**Given passage**

....

As illustrated in FIG. 3A, the recording element board 5 includes a
plurality of discharge port arrays 12 each including the plurality
of discharge ports 6. Each of the discharge port arrays 12 is
arrayed in an inclined manner with respect to a head longitudinal
direction (a second direction) B perpendicular to the conveyance
direction (a first direction) A, and such discharge port arrays 12
are arranged parallel to each other along the conveyance direction
A. The plurality of discharge port arrays 12 is arranged in such a
manner that positions of the discharge ports 6 in the head
longitudinal direction B are substantially the same in every other
array.

....

**Exercise brief**
Pick up the passage on discharge port arrays where it stops and write what follows its last sentence. The records that come next have nothing to do with the passage on discharge port arrays.

....

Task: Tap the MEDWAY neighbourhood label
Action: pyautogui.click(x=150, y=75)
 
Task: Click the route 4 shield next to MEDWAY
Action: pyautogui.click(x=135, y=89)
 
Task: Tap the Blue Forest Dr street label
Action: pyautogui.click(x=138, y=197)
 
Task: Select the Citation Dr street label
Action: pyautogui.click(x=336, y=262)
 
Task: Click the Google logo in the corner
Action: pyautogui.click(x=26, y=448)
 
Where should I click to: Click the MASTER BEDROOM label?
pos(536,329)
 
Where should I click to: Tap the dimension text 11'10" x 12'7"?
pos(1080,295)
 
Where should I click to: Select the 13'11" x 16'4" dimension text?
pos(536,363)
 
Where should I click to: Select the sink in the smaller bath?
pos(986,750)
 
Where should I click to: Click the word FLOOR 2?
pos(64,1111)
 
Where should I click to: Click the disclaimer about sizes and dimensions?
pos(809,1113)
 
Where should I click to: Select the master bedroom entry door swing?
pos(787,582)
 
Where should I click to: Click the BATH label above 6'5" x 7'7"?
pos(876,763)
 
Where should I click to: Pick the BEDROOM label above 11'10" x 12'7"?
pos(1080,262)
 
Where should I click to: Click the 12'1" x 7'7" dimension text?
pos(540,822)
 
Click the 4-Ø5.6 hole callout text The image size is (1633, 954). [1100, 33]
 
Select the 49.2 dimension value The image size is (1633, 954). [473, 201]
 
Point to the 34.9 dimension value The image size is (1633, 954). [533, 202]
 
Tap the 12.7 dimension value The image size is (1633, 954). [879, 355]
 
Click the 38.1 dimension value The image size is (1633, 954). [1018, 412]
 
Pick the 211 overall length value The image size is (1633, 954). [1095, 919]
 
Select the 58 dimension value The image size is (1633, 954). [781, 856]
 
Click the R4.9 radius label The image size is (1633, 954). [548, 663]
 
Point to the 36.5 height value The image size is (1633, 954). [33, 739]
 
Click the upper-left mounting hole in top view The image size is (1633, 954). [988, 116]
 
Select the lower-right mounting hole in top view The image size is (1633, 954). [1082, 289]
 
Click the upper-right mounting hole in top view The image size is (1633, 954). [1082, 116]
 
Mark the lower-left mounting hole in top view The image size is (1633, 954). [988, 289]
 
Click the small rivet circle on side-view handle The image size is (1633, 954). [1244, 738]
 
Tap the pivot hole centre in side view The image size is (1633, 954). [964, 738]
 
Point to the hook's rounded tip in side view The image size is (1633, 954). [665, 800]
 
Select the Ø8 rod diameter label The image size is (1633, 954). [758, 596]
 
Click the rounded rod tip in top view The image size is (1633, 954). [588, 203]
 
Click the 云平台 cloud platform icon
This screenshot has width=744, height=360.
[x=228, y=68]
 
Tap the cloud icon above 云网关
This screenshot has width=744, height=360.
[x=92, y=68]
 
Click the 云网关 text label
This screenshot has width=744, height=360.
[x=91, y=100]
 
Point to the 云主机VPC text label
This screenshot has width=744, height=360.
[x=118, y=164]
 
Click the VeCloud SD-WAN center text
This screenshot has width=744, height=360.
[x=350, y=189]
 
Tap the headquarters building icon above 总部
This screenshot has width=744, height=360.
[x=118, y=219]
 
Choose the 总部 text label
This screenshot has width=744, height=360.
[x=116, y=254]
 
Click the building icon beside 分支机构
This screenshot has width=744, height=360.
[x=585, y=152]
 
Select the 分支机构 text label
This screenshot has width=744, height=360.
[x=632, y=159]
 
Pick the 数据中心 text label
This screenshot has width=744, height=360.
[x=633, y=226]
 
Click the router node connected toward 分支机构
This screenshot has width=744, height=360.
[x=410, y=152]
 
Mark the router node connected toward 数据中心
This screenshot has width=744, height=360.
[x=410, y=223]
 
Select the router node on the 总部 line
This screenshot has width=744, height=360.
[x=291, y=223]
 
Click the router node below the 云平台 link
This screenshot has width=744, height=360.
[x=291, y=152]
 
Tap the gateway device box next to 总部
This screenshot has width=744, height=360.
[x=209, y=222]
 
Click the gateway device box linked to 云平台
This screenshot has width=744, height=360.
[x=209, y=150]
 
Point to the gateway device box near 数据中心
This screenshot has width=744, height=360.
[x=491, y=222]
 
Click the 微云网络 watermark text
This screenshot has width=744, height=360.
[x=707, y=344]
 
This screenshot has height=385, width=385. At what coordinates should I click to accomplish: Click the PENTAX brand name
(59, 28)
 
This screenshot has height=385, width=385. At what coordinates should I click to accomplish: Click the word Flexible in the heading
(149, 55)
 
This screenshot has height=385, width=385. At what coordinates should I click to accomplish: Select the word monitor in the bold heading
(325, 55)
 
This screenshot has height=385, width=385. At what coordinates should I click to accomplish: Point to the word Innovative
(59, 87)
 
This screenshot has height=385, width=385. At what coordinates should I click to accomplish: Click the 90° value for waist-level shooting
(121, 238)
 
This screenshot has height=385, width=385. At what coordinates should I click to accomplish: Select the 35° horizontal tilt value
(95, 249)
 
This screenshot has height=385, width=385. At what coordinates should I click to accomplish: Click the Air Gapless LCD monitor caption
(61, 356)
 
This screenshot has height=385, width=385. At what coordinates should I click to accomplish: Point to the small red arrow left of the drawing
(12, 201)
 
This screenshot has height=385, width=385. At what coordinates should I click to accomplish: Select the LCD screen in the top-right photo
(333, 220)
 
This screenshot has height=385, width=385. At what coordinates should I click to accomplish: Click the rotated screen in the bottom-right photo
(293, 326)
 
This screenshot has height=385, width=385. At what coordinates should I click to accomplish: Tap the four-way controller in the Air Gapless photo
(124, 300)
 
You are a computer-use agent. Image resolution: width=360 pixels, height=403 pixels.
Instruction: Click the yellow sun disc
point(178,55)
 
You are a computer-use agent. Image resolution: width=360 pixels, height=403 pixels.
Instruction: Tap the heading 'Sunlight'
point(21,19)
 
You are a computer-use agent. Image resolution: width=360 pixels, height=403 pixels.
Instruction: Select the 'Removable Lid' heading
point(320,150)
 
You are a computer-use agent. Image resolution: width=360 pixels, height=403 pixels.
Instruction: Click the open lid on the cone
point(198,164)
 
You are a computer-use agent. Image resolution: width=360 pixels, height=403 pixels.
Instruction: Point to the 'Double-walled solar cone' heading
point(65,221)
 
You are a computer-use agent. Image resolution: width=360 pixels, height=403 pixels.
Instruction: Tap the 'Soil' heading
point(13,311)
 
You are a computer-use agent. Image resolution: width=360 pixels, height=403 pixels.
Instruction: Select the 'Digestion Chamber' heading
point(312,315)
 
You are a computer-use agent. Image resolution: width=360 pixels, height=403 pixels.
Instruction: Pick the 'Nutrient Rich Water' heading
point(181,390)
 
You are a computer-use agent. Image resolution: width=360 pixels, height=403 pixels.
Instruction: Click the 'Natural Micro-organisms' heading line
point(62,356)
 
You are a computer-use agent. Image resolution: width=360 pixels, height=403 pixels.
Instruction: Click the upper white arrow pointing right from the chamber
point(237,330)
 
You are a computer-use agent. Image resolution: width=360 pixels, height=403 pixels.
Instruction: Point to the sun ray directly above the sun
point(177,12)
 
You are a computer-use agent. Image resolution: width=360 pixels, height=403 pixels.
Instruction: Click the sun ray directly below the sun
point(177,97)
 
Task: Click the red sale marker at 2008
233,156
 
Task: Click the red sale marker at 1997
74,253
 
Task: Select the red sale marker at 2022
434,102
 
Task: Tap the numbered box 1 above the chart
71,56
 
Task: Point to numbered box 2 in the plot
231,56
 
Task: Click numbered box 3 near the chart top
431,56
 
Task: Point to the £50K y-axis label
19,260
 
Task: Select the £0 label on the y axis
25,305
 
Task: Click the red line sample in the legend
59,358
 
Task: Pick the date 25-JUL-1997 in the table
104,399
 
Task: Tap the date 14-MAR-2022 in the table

....

**Result of the task**
Moreover, as illustrated in FIG. 3B, the recording element board 5
includes a board 11, flow path forming member 13 bonded to the
board 11, and a discharge port forming member 10 bonded to the flow
path forming member 13. The discharge port 6 is formed in the
discharge port forming member 10, and a pressure chamber 16
communicating with the discharge port 6 is formed in the flow path
forming member 13. An energy generating element 14 serving as a
heating element that generates energy to be used for discharging
liquid is arranged in position opposite the discharge port 6 inside
the pressure chamber 16. Such heat energy enables the liquid inside
the pressure chamber 16 to generate bubbles and then be discharged
from the discharge port 6. An example of the energy generating
element 14 may include a piezoelectric element that causes pressure
to be generated inside a pressure chamber by deformation to
discharge liquid. As illustrated in FIG. 3C, the pressure chamber
16 is completely partitioned off from an adjacent pressure chamber
16 by a partition 15, and communicates with the discharge port 6 on
a one-to-one basis.
Moreover, as illustrated in FIG. 3B, common supply paths 18a and
18b that supply liquid to the pressure chamber 16 are formed on the
board 11. The common supply paths 18a and 18b are common to the
plurality of pressure chambers 16 of one discharge port array 12,
and extend along an array direction of the discharge port array 12.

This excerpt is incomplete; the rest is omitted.